▶ **What the task requires**
Reproduce each record in the listing below exactly as written.
===== Recorded information =====
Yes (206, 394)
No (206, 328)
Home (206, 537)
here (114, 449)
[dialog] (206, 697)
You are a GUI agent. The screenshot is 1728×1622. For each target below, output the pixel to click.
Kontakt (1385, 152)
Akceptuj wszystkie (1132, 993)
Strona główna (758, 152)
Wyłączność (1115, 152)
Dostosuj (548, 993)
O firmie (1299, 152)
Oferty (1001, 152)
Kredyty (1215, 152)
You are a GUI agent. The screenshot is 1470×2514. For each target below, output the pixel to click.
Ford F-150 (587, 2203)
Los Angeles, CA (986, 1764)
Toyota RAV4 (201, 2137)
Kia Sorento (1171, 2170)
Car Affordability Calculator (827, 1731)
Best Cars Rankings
=====
▶ **Task solution**
Yes (206, 394)
No (206, 328)
Home (206, 537)
here (114, 449)
[dialog] (206, 697)
You are a GUI agent. The screenshot is 1728×1622. For each target below, output the pixel to click.
Kontakt (1385, 152)
Akceptuj wszystkie (1132, 993)
Strona główna (758, 152)
Wyłączność (1115, 152)
Dostosuj (548, 993)
O firmie (1299, 152)
Oferty (1001, 152)
Kredyty (1215, 152)
You are a GUI agent. The screenshot is 1470×2514. For each target below, output the pixel to click.
Ford F-150 (587, 2203)
Los Angeles, CA (986, 1764)
Toyota RAV4 (201, 2137)
Kia Sorento (1171, 2170)
Car Affordability Calculator (827, 1731)
Best Cars Rankings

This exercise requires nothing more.